A claim in respect of the Defective Premises Act 1972 (“DPA”) is a remedy for a party with a legal or equitable interest in the property concerned. Section 1 DPA provides that a person who takes on work for, or in connection with, the provision of a dwelling owes a duty to ensure that the work is done in a workmanlike or professional manner, with proper materials so that the dwelling is fit for human habitation. This type of claim should always be considered where there is potential for the properties to be rendered unfit for habitation. Evidence (as to unfit for habitation) and tying this into the expert evidence confirming that the safety issues have been caused upon construction of the building, will be required. Case law assists with setting out the criteria upon which a court will assess whether a property is unfit for habitation.

It should not be forgotten that the Limitation Act 1980 still applies in respect of these claims. As building safety issues arising from the developmental phase of a building tend to be discovered many years after the works were carried out, a thorough review of the contracts and completion dates will be required.

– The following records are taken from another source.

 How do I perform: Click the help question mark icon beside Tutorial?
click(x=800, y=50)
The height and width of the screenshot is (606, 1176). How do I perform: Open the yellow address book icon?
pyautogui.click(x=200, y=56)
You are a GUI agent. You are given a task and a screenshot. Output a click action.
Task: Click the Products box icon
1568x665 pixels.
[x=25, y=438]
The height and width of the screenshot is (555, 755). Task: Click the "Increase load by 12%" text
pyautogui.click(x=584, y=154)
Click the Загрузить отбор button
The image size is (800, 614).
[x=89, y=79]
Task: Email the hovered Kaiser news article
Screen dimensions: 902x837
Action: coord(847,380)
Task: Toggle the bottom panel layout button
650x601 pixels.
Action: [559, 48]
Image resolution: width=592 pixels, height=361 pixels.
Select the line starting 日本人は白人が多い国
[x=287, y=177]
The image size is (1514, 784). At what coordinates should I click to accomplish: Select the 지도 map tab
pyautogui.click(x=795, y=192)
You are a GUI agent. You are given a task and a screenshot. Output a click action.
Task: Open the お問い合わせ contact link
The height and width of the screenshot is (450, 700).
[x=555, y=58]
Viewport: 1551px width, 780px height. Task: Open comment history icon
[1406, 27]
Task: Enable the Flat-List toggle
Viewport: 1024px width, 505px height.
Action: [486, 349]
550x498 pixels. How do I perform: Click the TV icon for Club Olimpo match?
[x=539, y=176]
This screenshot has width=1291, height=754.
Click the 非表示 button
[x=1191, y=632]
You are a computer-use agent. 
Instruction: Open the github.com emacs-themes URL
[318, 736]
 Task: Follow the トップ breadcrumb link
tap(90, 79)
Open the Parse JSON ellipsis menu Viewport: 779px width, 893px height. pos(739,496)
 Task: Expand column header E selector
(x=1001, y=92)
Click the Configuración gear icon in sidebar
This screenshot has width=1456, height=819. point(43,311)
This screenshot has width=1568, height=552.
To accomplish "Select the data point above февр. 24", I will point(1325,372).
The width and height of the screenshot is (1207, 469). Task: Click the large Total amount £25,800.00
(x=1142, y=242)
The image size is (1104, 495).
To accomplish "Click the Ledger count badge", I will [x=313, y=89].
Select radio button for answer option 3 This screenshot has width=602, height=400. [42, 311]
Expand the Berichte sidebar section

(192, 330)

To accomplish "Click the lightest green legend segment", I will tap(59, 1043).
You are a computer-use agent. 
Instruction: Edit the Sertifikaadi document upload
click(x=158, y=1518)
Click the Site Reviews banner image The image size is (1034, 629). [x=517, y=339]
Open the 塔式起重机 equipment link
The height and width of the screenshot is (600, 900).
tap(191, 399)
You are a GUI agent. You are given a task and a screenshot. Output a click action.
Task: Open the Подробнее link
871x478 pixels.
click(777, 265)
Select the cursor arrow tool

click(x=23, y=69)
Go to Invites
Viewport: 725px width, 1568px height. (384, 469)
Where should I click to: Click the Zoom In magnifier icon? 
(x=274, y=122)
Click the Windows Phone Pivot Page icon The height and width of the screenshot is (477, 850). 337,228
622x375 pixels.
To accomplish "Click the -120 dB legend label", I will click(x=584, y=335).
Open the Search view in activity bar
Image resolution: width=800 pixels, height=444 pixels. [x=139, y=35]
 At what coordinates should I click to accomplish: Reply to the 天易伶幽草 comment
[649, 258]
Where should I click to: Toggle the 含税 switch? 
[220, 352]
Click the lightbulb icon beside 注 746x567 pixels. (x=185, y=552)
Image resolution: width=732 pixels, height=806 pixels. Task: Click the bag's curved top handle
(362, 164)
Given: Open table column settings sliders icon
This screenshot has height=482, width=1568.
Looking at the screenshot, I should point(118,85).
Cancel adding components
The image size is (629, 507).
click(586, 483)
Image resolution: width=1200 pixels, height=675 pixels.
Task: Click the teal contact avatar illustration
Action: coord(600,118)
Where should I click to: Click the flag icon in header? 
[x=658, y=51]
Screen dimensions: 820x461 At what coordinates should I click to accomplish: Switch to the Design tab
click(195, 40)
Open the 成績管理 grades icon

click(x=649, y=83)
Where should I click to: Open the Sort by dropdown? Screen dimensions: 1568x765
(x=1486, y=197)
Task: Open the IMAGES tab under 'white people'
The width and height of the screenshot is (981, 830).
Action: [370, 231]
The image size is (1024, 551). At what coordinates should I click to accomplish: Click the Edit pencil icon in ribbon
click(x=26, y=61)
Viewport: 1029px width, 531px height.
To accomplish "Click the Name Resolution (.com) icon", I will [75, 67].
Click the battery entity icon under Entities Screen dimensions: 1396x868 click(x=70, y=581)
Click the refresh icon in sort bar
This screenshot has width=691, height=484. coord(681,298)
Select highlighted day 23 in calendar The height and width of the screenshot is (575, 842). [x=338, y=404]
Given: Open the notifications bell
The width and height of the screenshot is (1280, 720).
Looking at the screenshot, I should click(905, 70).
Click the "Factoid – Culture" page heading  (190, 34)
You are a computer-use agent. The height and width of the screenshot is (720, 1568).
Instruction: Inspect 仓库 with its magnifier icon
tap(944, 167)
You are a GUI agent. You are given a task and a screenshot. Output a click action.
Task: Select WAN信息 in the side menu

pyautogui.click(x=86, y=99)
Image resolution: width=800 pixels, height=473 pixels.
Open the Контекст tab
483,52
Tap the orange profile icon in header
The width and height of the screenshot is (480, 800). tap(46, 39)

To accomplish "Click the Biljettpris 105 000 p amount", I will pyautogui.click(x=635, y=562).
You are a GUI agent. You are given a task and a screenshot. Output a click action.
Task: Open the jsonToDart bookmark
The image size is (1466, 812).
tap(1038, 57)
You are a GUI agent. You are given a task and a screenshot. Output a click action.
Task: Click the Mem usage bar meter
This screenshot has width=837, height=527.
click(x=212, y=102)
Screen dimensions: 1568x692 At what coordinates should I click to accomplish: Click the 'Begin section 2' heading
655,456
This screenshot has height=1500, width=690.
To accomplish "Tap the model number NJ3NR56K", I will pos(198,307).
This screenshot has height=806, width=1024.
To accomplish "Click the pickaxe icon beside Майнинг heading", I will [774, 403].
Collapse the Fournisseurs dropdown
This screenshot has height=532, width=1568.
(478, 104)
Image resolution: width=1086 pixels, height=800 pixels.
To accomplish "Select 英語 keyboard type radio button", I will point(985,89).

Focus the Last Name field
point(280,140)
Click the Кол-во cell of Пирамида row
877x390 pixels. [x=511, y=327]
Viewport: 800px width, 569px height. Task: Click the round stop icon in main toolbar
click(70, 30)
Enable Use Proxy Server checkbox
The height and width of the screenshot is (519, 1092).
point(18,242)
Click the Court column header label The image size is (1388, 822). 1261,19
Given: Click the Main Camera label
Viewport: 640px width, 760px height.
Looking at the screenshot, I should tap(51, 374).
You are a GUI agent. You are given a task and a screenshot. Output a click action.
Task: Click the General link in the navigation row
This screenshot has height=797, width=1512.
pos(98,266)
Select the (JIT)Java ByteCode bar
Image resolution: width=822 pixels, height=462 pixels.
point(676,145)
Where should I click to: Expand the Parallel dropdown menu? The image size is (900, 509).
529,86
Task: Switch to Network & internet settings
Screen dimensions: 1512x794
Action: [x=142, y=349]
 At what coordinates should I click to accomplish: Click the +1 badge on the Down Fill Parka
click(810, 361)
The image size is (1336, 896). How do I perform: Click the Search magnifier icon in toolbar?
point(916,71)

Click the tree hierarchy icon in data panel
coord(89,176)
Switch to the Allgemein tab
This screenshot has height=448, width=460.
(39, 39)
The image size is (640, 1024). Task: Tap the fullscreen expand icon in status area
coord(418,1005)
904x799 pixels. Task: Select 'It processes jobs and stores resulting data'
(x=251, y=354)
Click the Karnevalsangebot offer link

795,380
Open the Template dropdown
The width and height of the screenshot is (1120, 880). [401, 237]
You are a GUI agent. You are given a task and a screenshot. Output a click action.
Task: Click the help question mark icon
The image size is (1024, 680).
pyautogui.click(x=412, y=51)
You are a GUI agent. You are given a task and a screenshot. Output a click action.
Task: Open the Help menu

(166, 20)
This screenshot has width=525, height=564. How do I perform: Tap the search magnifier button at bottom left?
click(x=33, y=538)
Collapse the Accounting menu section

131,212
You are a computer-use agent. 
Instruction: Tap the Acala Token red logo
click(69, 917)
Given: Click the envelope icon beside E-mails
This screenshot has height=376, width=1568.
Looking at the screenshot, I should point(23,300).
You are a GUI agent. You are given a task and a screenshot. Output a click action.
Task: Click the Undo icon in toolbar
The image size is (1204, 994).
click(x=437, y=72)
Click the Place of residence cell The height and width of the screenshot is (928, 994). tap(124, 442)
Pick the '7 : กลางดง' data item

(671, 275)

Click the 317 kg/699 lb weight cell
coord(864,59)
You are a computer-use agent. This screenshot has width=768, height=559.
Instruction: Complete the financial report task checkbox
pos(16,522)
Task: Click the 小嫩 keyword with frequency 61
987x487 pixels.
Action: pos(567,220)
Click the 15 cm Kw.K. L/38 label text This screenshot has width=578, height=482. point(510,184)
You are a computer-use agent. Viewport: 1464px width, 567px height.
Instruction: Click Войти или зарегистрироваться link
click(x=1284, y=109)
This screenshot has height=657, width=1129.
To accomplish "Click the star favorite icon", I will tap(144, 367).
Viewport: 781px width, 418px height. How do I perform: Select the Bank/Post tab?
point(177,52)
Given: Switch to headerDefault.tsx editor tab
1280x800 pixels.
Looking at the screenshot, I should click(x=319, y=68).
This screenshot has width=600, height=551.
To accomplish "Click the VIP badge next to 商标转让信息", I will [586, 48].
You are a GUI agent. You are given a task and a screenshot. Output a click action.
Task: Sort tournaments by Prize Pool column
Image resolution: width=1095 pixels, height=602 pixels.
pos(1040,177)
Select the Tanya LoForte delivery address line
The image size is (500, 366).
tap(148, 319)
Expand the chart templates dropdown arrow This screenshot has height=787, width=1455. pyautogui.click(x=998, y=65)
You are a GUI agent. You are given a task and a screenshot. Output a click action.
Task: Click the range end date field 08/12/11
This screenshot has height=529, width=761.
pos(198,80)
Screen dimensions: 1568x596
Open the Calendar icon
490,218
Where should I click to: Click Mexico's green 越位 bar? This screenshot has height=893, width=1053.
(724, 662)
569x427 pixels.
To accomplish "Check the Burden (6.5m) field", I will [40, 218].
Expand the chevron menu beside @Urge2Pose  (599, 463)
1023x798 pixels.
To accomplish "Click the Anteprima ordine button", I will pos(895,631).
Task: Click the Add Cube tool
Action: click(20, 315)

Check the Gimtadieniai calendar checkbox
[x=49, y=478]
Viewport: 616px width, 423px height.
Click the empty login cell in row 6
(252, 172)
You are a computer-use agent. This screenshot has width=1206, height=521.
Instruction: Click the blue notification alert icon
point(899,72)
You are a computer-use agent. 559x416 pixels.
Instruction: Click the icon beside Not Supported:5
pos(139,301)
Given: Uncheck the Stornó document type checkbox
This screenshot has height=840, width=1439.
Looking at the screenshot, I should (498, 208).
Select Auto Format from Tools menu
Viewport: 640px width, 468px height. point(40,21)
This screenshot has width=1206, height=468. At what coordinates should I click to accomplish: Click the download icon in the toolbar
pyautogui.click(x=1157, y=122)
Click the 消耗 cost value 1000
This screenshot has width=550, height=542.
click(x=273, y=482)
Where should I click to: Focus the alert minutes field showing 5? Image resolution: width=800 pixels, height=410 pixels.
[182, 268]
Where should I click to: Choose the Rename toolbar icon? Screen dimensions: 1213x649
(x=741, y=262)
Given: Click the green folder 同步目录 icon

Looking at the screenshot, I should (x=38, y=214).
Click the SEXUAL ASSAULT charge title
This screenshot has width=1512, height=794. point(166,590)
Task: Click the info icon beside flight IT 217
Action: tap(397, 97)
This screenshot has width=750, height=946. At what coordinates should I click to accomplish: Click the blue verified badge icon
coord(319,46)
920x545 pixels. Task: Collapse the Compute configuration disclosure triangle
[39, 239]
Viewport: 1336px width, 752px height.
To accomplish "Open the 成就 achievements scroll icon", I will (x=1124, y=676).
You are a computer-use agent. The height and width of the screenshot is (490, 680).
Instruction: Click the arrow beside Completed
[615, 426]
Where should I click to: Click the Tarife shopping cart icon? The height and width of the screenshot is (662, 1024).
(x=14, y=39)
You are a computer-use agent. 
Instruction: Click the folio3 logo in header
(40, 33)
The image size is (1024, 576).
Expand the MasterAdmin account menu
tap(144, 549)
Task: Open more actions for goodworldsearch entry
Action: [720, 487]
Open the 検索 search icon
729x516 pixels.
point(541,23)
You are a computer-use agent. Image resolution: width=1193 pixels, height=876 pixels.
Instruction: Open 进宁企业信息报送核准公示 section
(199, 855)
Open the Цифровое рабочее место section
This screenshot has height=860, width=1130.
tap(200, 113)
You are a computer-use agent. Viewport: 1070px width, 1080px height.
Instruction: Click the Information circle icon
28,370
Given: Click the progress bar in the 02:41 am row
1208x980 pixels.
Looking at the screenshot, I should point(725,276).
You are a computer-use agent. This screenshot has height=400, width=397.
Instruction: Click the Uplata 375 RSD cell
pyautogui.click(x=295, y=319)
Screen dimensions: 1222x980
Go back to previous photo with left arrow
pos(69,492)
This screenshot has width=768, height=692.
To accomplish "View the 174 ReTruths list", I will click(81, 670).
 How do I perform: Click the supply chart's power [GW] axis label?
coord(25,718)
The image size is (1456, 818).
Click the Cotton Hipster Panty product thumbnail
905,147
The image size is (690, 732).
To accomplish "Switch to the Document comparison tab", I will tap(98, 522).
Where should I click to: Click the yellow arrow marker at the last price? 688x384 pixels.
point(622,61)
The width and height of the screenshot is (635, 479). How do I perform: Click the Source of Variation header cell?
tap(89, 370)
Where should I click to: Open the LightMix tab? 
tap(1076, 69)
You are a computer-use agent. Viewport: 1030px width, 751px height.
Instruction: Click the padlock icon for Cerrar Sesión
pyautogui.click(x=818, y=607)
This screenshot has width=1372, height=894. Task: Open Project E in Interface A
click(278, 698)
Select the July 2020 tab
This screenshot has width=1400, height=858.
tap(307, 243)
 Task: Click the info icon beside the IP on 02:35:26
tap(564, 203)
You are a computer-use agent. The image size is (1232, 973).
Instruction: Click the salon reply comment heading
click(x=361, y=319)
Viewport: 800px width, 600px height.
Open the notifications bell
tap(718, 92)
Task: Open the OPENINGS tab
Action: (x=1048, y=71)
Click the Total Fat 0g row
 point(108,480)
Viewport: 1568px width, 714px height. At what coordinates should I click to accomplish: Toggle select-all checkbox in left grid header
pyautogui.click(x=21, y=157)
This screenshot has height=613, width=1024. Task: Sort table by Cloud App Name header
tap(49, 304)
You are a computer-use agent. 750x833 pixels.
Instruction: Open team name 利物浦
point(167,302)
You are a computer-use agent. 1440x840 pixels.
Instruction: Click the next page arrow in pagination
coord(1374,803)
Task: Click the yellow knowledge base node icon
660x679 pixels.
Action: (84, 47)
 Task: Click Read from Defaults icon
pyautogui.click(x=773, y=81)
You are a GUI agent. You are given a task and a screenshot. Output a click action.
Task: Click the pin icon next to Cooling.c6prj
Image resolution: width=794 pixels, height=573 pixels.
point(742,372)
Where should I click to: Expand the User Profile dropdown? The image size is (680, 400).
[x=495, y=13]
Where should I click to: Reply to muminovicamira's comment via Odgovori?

Finally, mitigating the risk posed by the building safety issue will be necessary. As the landlord, in addition to regulatory and statutory obligations, there will be repairing obligations within the leases. Additionally, the Landlord will want to ensure that there aren’t any contributing disrepair issues that could have been prevented by general repair and maintenance to the building.
The Management Company
As the Management Company, there will be clear obligations in respect of the management, repair and maintenance of the building. The defects in health and safety primarily fall at your doorstep to resolve. You are unlikely to be in receipt of any warranties or indemnities from the developer or contractors, but this is worth thoroughly checking to ensure that nothing was provided at the time the leases were granted, especially where the developer remains the landlord.
You have no legal or equitable interest in the building so a claim under the DPA is not available.

The Management Company is in a catch-22 situation, where funding for the works from the parties responsible for ensuring the construction of the building was correct, but there is no legal authority any action against them. On top of this, covenants with the Landlord and the leaseholders via the terms of the leases, specifically those relating to ensuring the safety of the building, keeping it in repair, in compliance with legislation and regulations must be complied with.
Finally, any leaseholders that continue to have the benefit of a new build warranty policy should immediately be informed of their ability to make a claim for any defects in construction and/or workmanship at the time of build. New build warranties are generally held for 10, or in some cases 20 years, but it is vital to get any claim in before the 10-year expiry. A day late and the warranty provider will not accept the claim.
Summary
In conclusion, and recognising ultimately that the additional funding is an important and positive step, we anticipate with interest how the application process will unfold. We will also closely monitor how the availability of the fund will impact decision making in terms of what will be deemed reasonable by Tribunals – and importantly, what will be recoverable.